# WHAT TO WORK ON
Go through the records and copy each line where the word "Open" occurs.

# TASK INPUTS
━━━━━━
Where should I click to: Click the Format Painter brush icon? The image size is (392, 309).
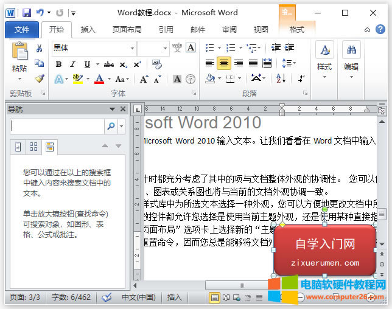click(x=40, y=78)
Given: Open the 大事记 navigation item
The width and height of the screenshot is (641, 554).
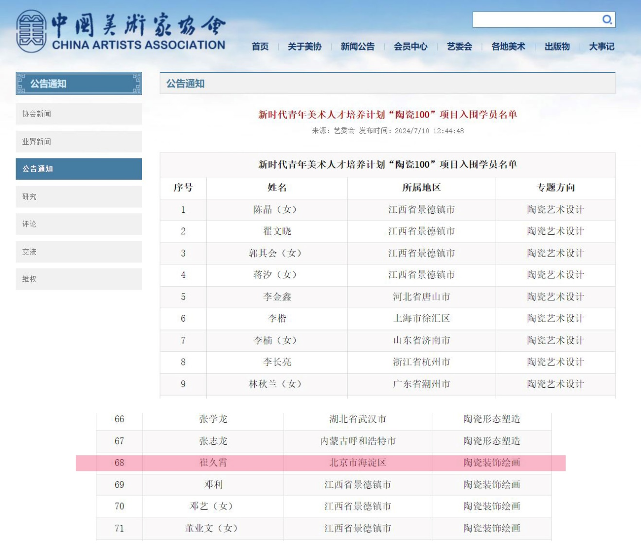Looking at the screenshot, I should 602,47.
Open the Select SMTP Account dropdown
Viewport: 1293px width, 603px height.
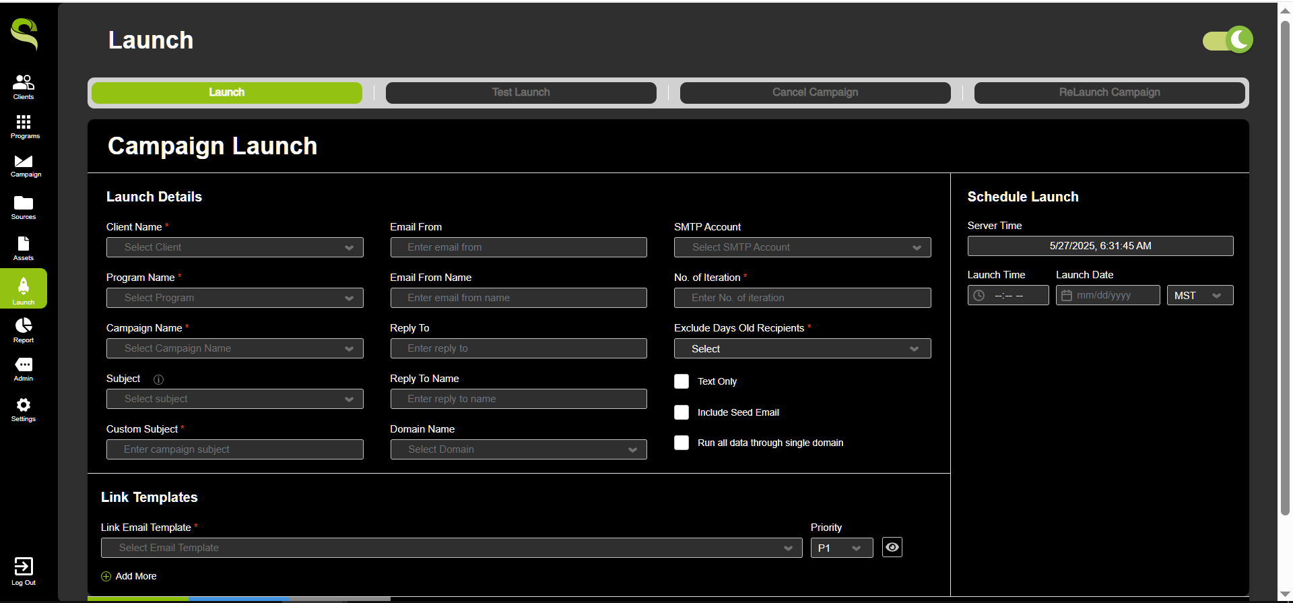tap(802, 247)
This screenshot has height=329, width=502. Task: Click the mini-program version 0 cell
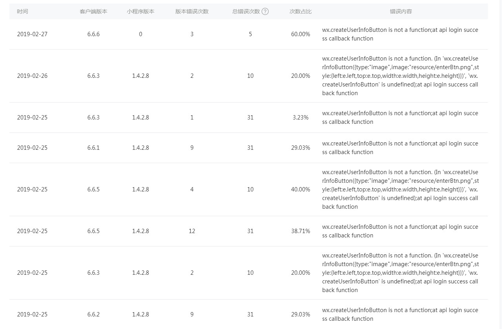140,34
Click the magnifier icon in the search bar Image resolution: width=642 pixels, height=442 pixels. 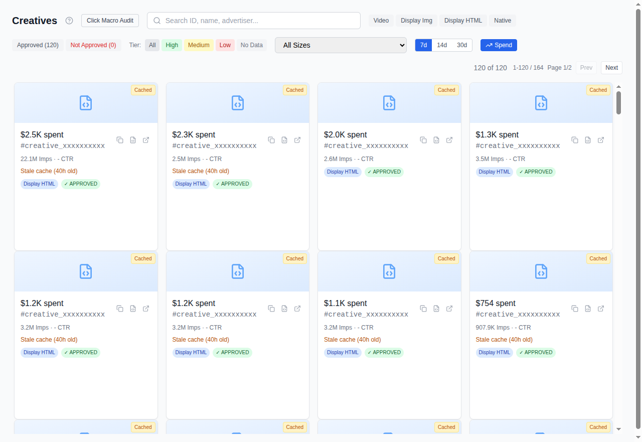pyautogui.click(x=157, y=21)
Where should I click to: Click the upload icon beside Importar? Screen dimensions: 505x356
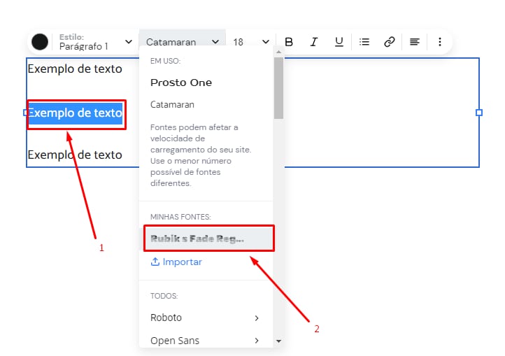click(x=155, y=262)
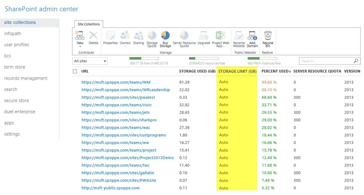This screenshot has height=195, width=364.
Task: Click the Storage Quota ribbon icon
Action: [x=152, y=39]
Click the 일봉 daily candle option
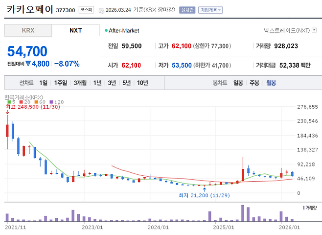The image size is (322, 235). coord(238,83)
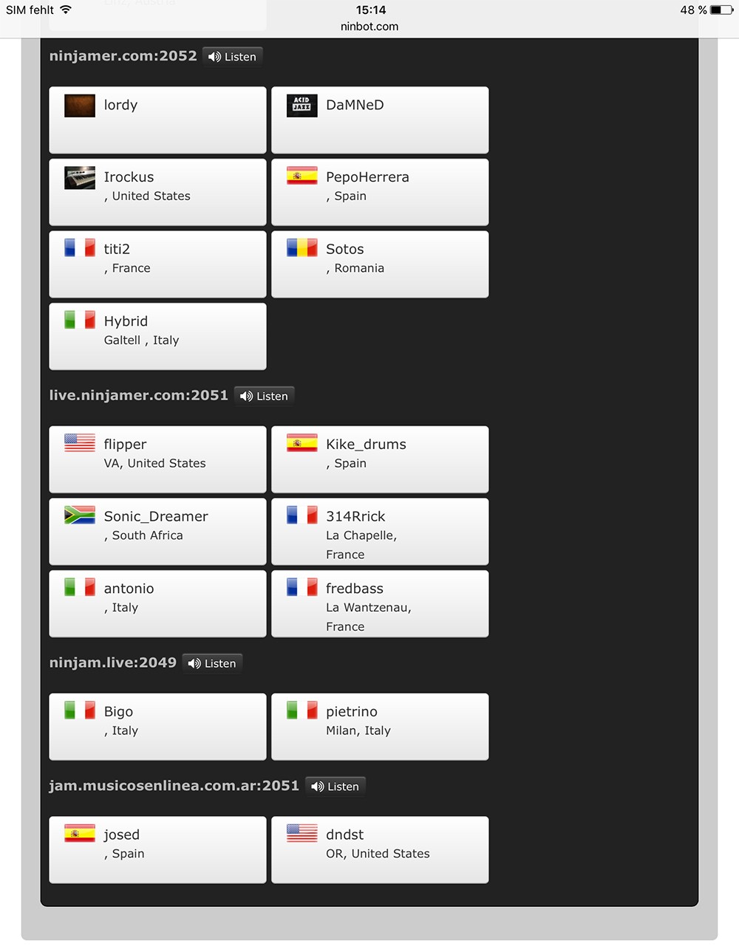The image size is (739, 949).
Task: Select the 314Rrick user card
Action: tap(380, 532)
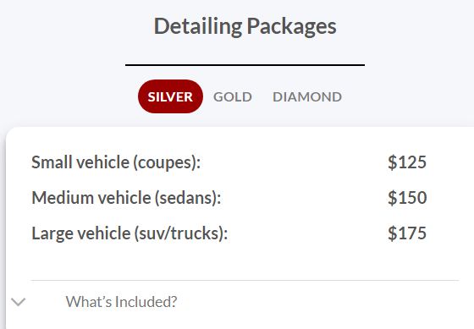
━━━━━━
# SOLVED EXERCISE
Given: Open the 大事记 navigation item
Open the Select SMTP Account dropdown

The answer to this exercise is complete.